The approaches span a range of length scales, from nanometres to millimetres (see ‘Lattice lookalikes’), and take advantage of a variety of construction techniques, including potassium atoms trapped by laser beams, hexagons etched on a gallium arsenide surface and microwaves pumped into a honeycomb arrangement of ceramic cylinders. The research is mostly motivated by curiosity, and few think that any of the ‘artificial graphenes’ will be used in applications. But the new materials show that hexagonal patterns are worth investigating. ‘It’s clear the physics in electrons in graphene is very attractive,´ says Eros Mariani, a theoretical physicist at the University of Exeter, UK.

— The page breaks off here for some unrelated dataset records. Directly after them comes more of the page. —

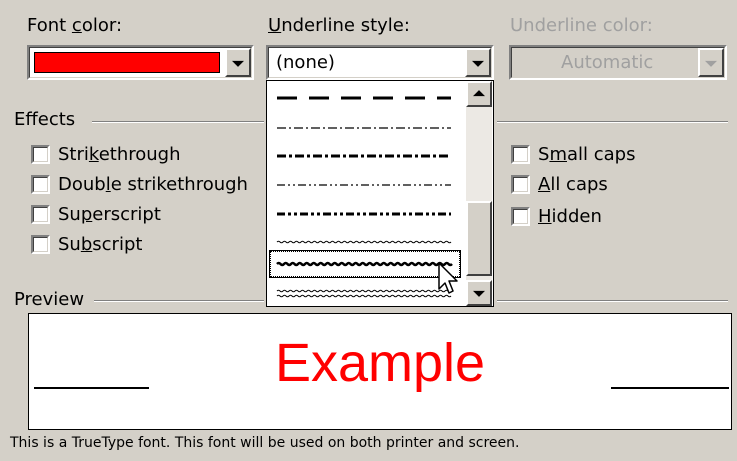 The image size is (737, 461). Describe the element at coordinates (479, 238) in the screenshot. I see `scroll-thumb` at that location.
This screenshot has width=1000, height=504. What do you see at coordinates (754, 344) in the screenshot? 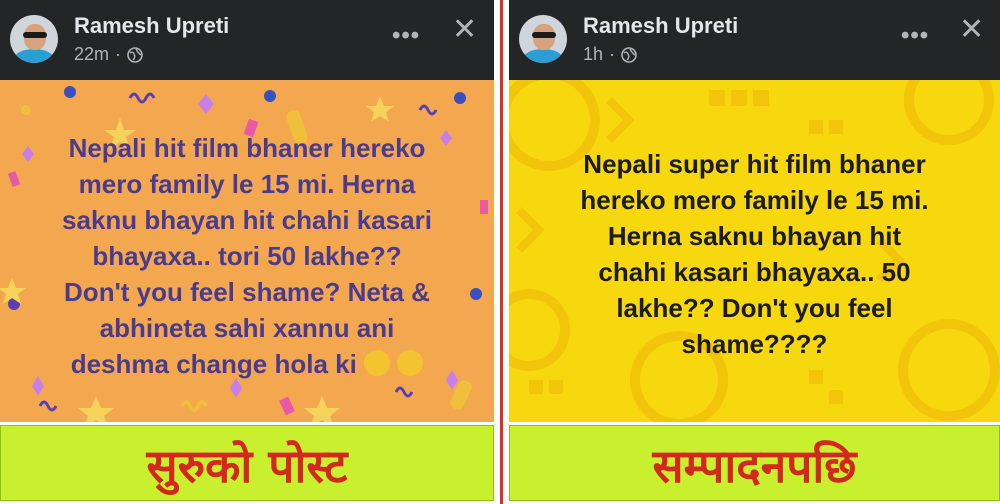
I see `post-line: shame????` at bounding box center [754, 344].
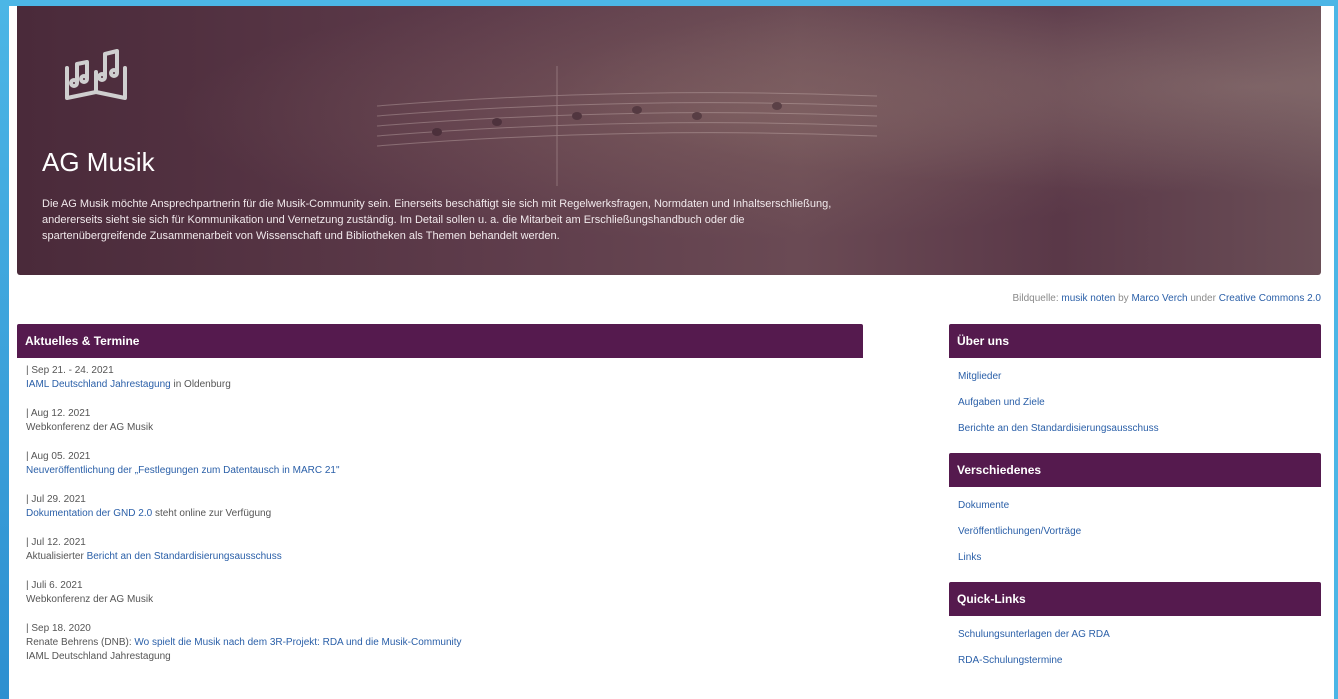  Describe the element at coordinates (200, 384) in the screenshot. I see `news-text-post: in Oldenburg` at that location.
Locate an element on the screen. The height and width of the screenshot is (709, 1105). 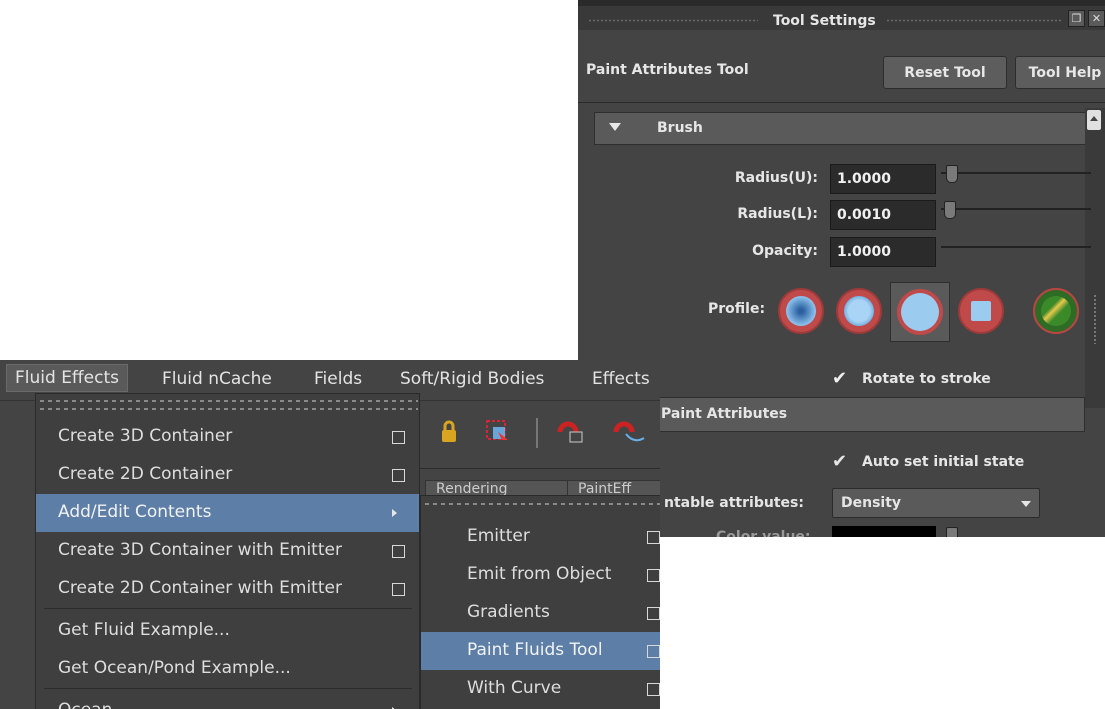
tool-settings-titlebar: Tool Settings ❐ ✕ is located at coordinates (842, 15).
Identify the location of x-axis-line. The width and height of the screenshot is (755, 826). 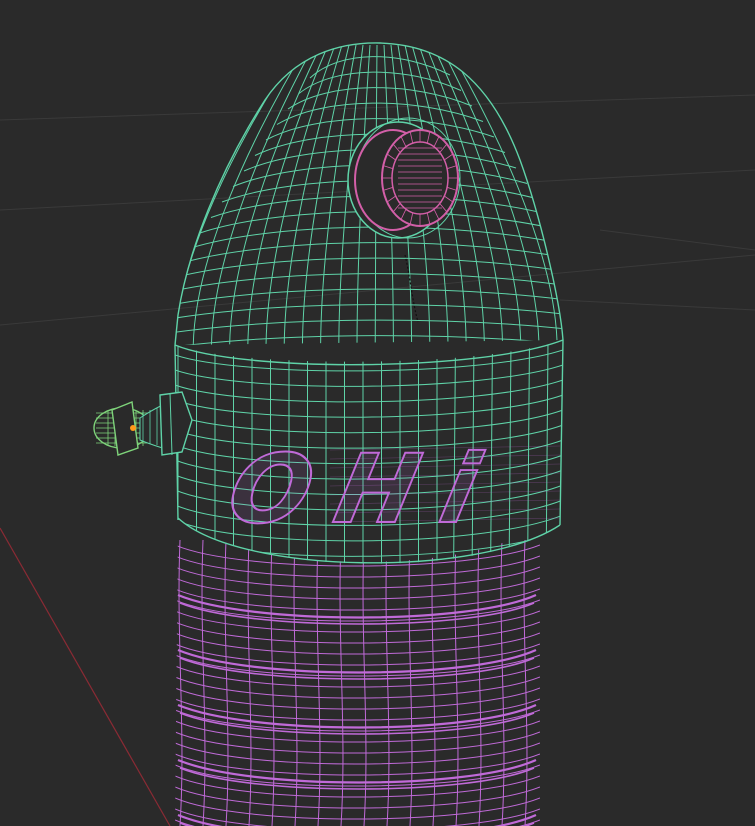
(86, 676).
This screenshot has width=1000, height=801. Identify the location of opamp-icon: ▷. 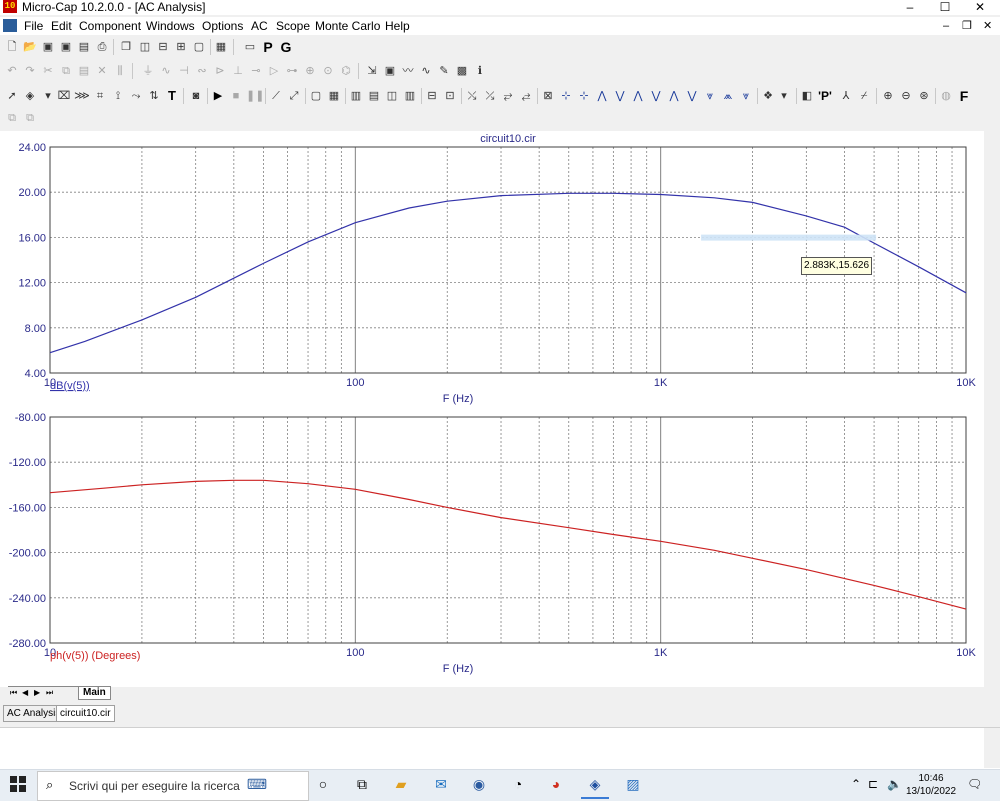
(274, 71).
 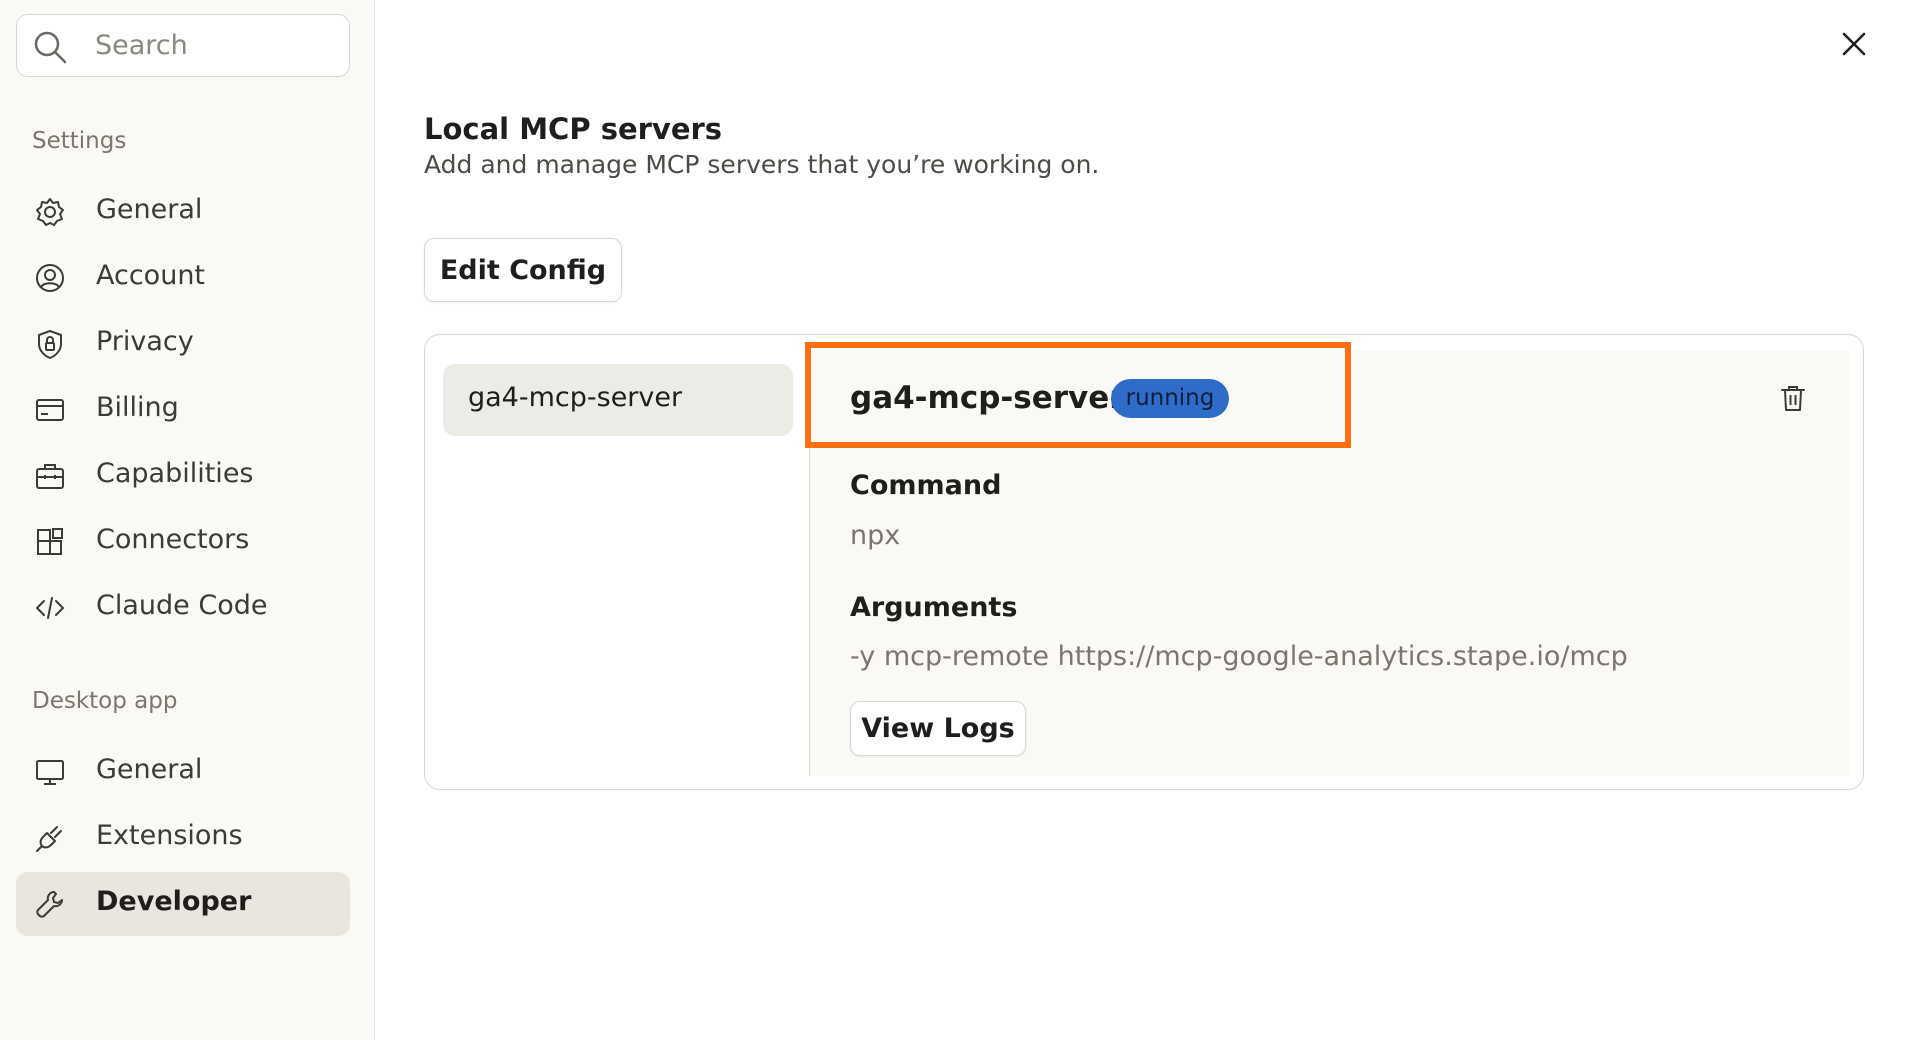 I want to click on sidebar-item-label: Account, so click(x=151, y=276).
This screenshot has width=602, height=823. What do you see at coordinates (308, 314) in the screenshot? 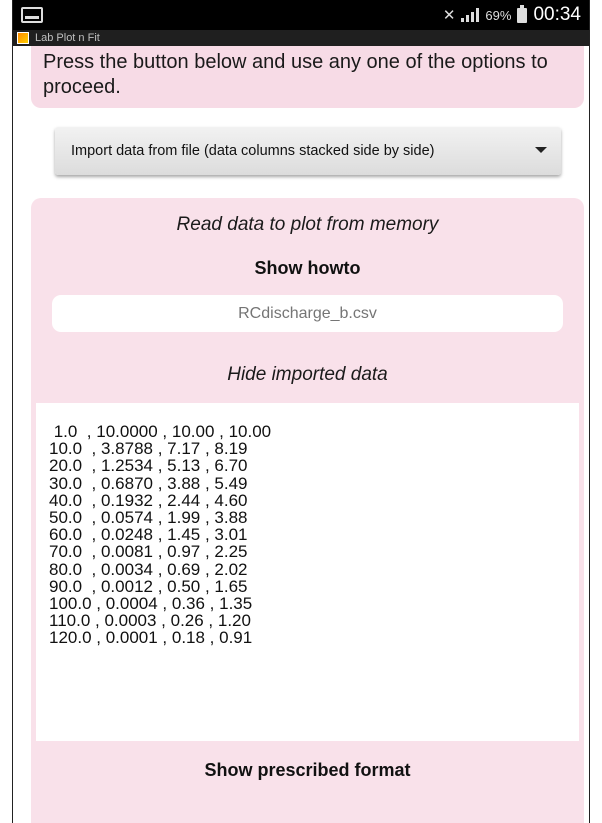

´To mimic graphene sounds pretty boring scientifically and a waste of time and resources,’ says Antonio Castro Neto, director of the Graphene Research Centre at the National University of Singapore. ‘The objective of creating these artificial graphene-like lattices is to produce new systems that have properties that graphene does not have.’

For example, he has predicted that etching a honeycomb structure onto a semiconductor such as gallium arsenide could turn it into a topological insulator — a much-sought mat­erial that insulates in its interior but conducts superbly well on its surface, where exotic particles called Majorana fermions might emerge. These particles, which have been tentatively observed in one-dimensional nan­o­wires, have a unique ability to encode quantum information by swapping locations with each other (see Nature 483, 132; 2012). Hexagonal gallium arsenide lattices have been made on large scales, but Castro Neto says that current methods of nanolithography should enable researchers to etch them at scales of 20 nanometres or less, fine enough to see the Majoranas.

Although it will be a long time before artificial graphenes can be used in quantum computing, Castro Neto doesn’t rule out a pay-off for them. ‘I am always surprised that people find applications for things I thought would never be useful,’ he says.”